SOLVED Proxy traffic over Open VPN Tunnel Using 2 DDWRT v 24

Post new topic   Reply to topic    DD-WRT Forum Index -> Broadcom SoC based Hardware
Author Message
paudash
DD-WRT Novice


Joined: 27 Jul 2008
Posts: 1

PostPosted: Tue Feb 03, 2009 8:26    Post subject: SOLVED Proxy traffic over Open VPN Tunnel Using 2 DDWRT v 24 Reply with quote
UPDATED:

OKAY FIGURED IT OUT. Ive modified my configs below
See RED.

I Was missing a couple things from both of my config files. I am now able to allow any host behind my routers in Canada to use HULU without PPTP or SSH/Putty. NO Client configs, it's all handled by the routers baby!.

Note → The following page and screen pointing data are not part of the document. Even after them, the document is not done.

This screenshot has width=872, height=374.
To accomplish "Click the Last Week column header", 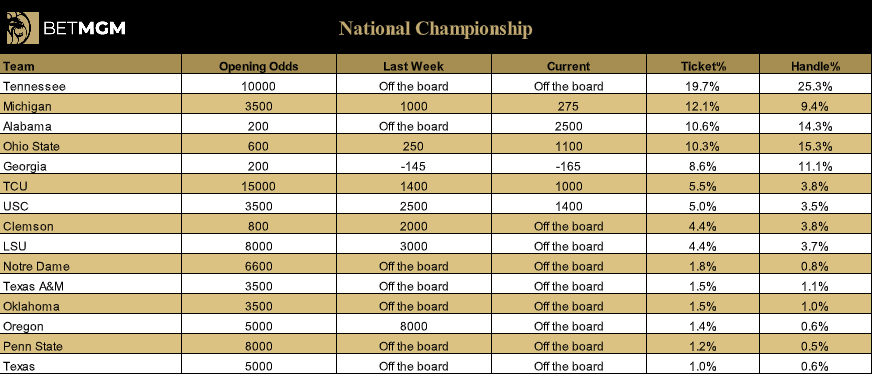I will pyautogui.click(x=413, y=66).
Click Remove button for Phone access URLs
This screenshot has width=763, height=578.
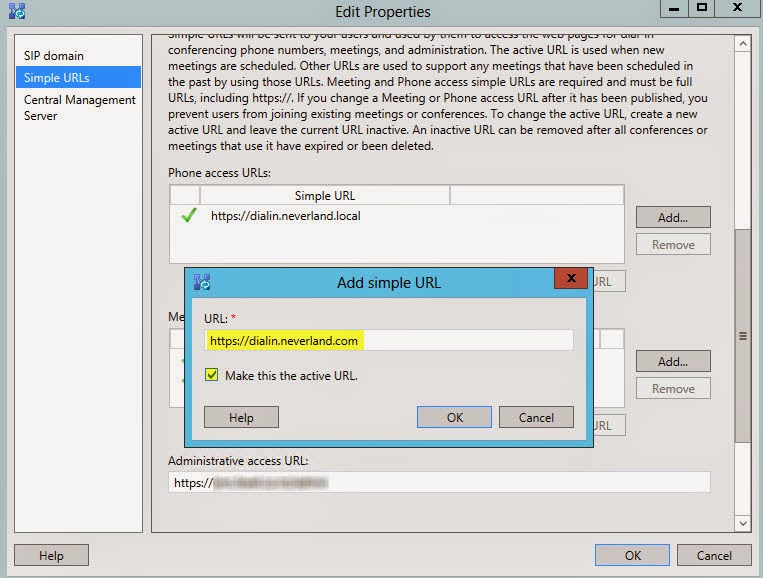click(x=672, y=244)
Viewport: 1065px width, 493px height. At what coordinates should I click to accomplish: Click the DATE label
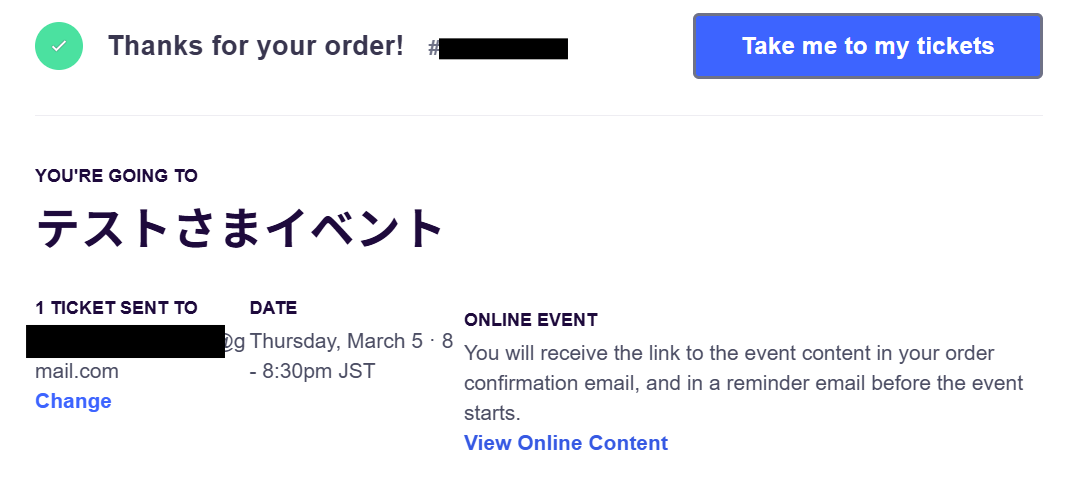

If you find this usefull or need any help with your configs, or have any suggestions to add functionality please post here.

Would love to know if there is a way to add dns routes to my config.

IE:

route add -net [HOSTNAME] netmask 255.255.255.0 gw 10.0.0.2

ORIGINAL:
I am trying to route/proxy specifc traffic thru my VPN connection using 2 DDWRT Routers w/ Routed Open VPN implementation. I have successfully made my connection using this guide and have no issues connecting internally.

http://www.dd-wrt.com/wiki/index.php/OpenVPN_-_Site-to-Site_routed_VPN_between_two_routers

The reason I am trying to do this is to allow myself access to content not otherwise accessible in Canada thru my connection (gateway) in the US. I realize i may have issues with video streaming but I still want to give it a try.

I realize I could use the built in PPTP server or SSH/Putty to create a connection but I'd like to avoid this if possible.
The goal is to allow all of my machines in my Canadian subnet access to these restricted sites without configuring and toggling a software VPN connection.

Here is my setup..
USA (Open VPN CLIENT 192.168.10.1) <-(VPN)-> Canada (Open VPN SERVER 192.168.0.1)

Ideally Id like my router in Canada to recognize a request for HULU or NBC (Via DNS request) and pass that request thru my vpn to my US gataway and then return the content.

Or

Configure my Proxy settings in my browser to use my remote VPN gateway (192.168.10.1) to access these sites. In which case I would need to configure this gateway to act as a proxy.

Im not sure if this is complicated or I am missing something simple but I have been searching for days for a solution.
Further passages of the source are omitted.